_DESCRIPTION OF THE TASK:_
Return, from the listing below, each line where the word "width" appears.

_INPUT MATERIAL:_

Start of Block

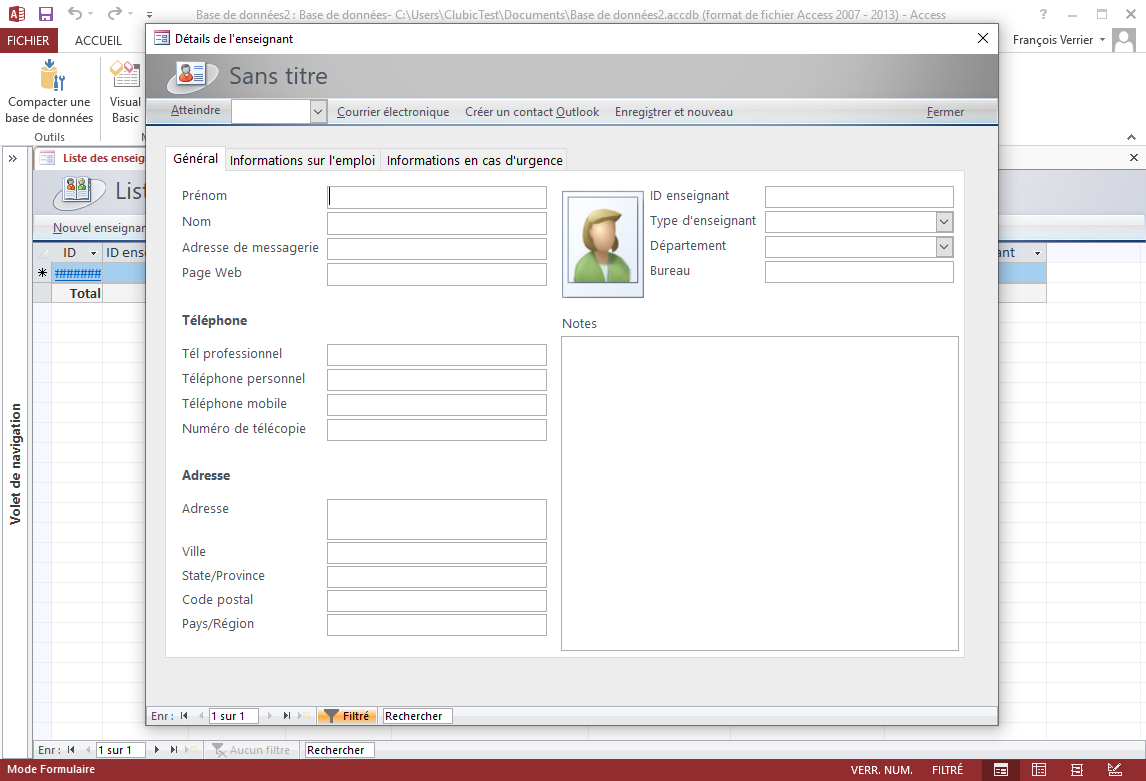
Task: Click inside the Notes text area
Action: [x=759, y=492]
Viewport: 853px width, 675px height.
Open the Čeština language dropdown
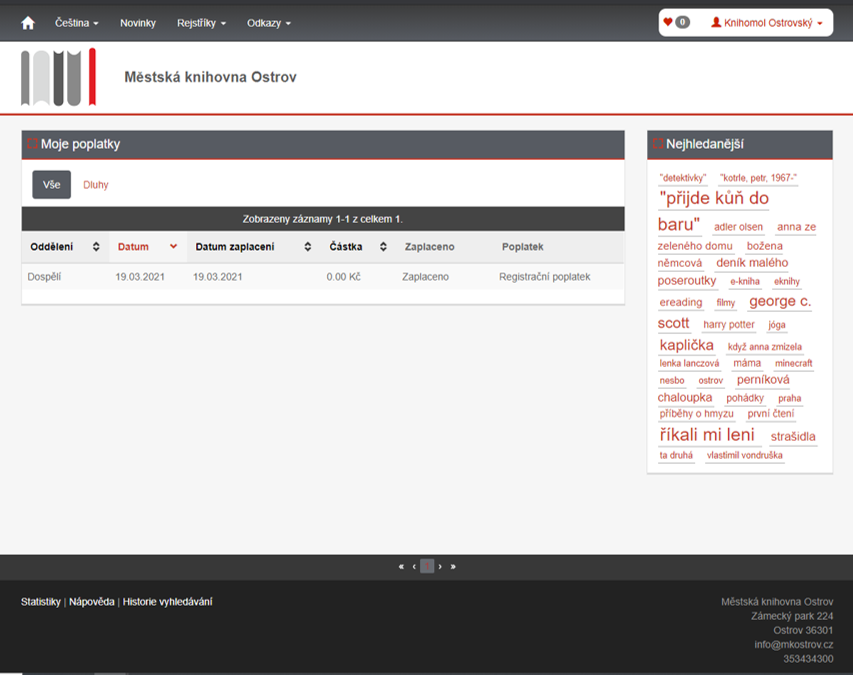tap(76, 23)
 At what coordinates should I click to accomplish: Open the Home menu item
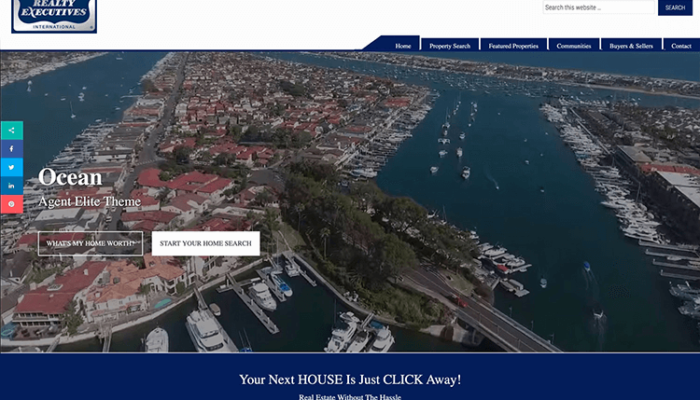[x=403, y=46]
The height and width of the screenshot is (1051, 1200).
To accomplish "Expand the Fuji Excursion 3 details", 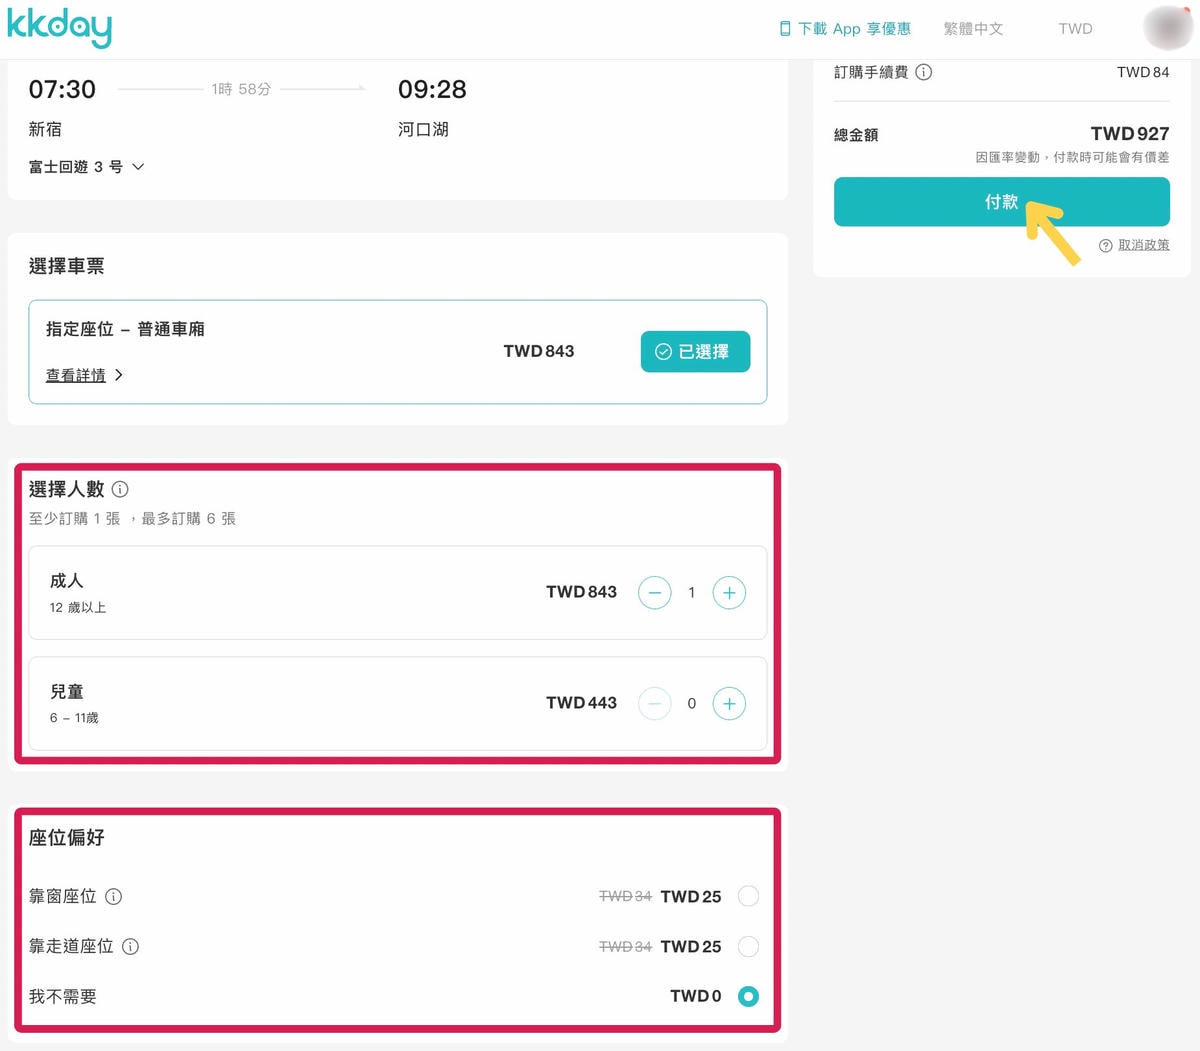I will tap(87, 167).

End of Block

_TASK RESPONSE:_
Viewport: 853px width, 675px height.
The height and width of the screenshot is (1051, 1200).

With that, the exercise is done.